Les paroles résonnèrent dans mes tempes, faisant trembler mes membres d'une peur incontrôlée. Elle les avait pesées, lâchant goutte par goutte ce dont elle m'autorisait à prendre connaissance. Elle me plongeait dans la brume à travers laquelle je ne distinguais que des silhouettes démunies de traits précis sans savoir qui étaient mes alliés, ou mes ennemis. Eux déterminés à abattre leur lame dans mon ventre, laissant mes boyaux s'en échapper tout comme mon sang qui se verserait de ma bouche, tâchant mes lèvres et mon corps tandis que j'agoniserais au sol. Frémissante, je sus que si je ne connaissais pas le nom de mon ennemi mortel, je tomberais avant l'hiver, enterrée sous les flocons devenus rosés.

Ils revenaient pour moi, la proie ardemment désirée et après toutes ces années, je paierais le prix, enfin. Mon père m'avait mise en garde il y a bien longtemps, je ne l'avais pas écouté, laissant ma malédiction arriver à petits feux, incendiant les eaux autour de mon territoire avant d'enflammer mes arbres le jour venu. Désormais, je distinguais les torches à l'horizon, s'approchant dangereusement, les crépitements des flammes portés par le vent sans que j'en connaisse l'origine. Et je regrettais de ne pas avoir mis plus de poids sur les épaules des chasseresses pour se préparer à la guerre.

Mon imagination pouvait courir aux quatre points du monde, je ne devinerais jamais qui était cet allié de Lycaon qui imposait un voile dans le regard des dieux. Un être dont les crimes ne m'étaient jamais parvenus, mais dont la simple approche au mot monstre suffisait pour pâlir les visages. Tenant sur mes jambes frémissantes, je me levai, le cœur piégé dans une cage d'effroi comme si je ressentais la source de mes tourments se nourrir de mes désespoirs. Les yeux obscurs des pythies me foudroyaient.

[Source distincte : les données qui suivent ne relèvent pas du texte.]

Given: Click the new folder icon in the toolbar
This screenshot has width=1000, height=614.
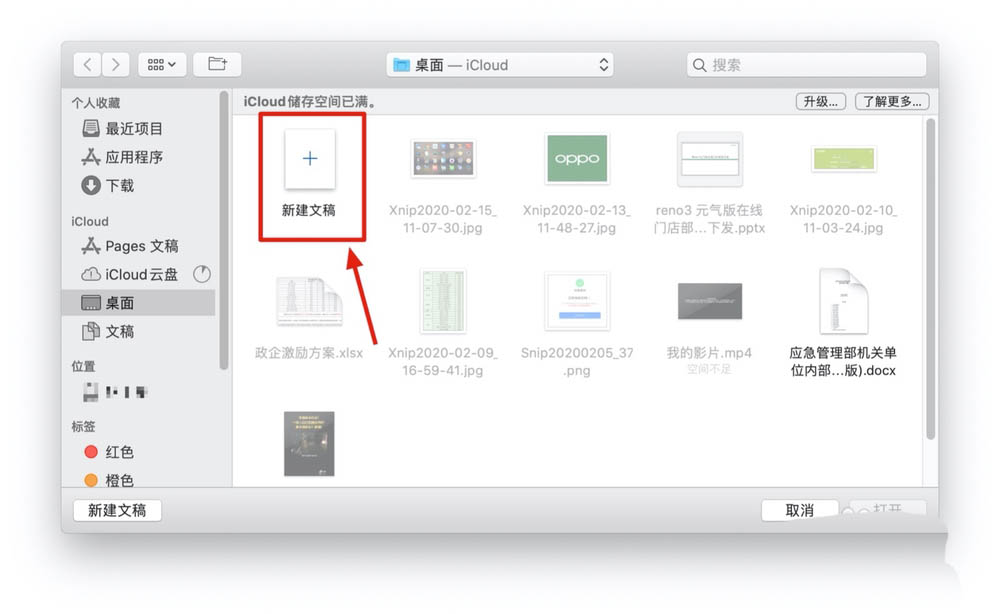Looking at the screenshot, I should click(217, 64).
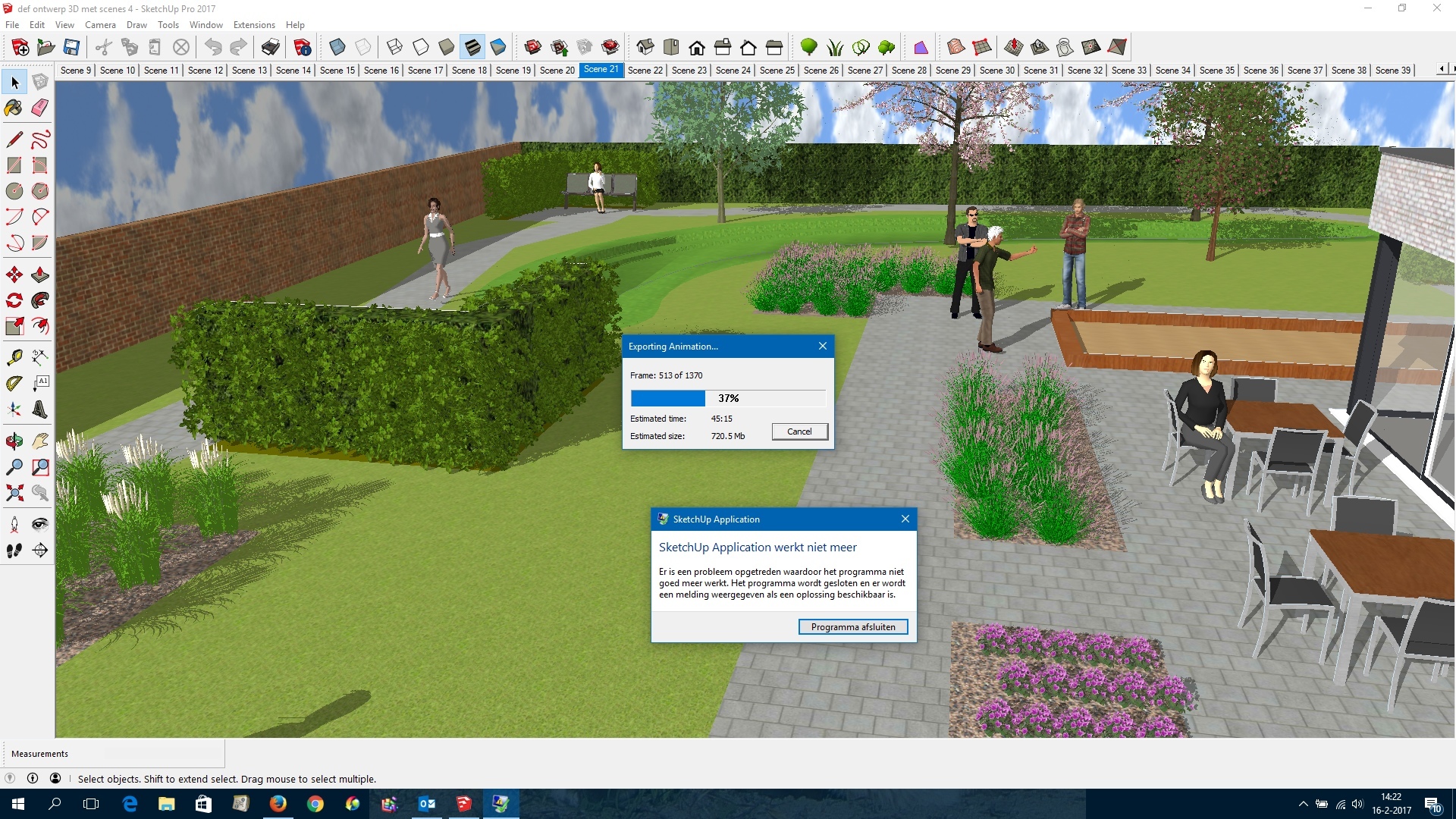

– Qui est-ce ? demandai-je fermement, mais tremblante.

– Ma fille, nous allons nous en occuper, ordonna mon père, emporté par une colère soudaine.

– Qui est-ce ! hurlai-je, faisant reculer les dos contre les dossiers, et tous humèrent l'odeur de mon mauvais pressentiment.

Lui qui détruirait sur son passage toute forme de construction jusqu'à ce que j'obtienne mes réponses, et que je les combatte pour effacer dans les airs ce qui pouvait nous faire devenir ruines.

– Elle le saura, tenta Athéna autoritaire, obtenant l'approbation de l'empereur.

Je ne repris pas place, mais la toisai, le visage lisse, inexpressif, mais brûlant mon cœur devenu aussi rigide que la glace. Croisant les bras sur ma poitrine, je déglutis, laissant mes lèvres entrouvertes qui aspiraient l'air avec difficulté, humidifiant l'air d'une brume qui disparaissait à peine. Elle se créait.

L'armure étincelante aux formes de plumes de chouette avec une tête aux grands yeux qui perçaient les mystères de la nuit qui recouvrait la poitrine d'Athéna perdait de son éclat à mesure que sa propriétaire ouvrait sa bouche. Insensible aux vérités.

– Le loup Fenrir, le monstre du Ragnarök, féroce, et le plus puissant d'entre tous. Il arrive pour te détruire.

Les jambes qui me retenaient lâchèrent. Je retombai sur mon trône dans un fracas qui résonna dans la salle au contact de mes poignards qu'elle m'avait offert contre le marbre devenu étrangement chaud. Les yeux écarquillés, je fixai le sol en mosaïque de galets et de fragments de poteries rouges et noirs, contrastant avec les murs blancs et bleus. Je niais, refusant cette réalité, murmurant des mots paniqués, et me confrontai à nouveau au regard nuageux d'Athéna. Je tentai de lui rappeler qu'il avait péri, mais je fus coupée par mon père qui m'intima de ne pas m'exprimer.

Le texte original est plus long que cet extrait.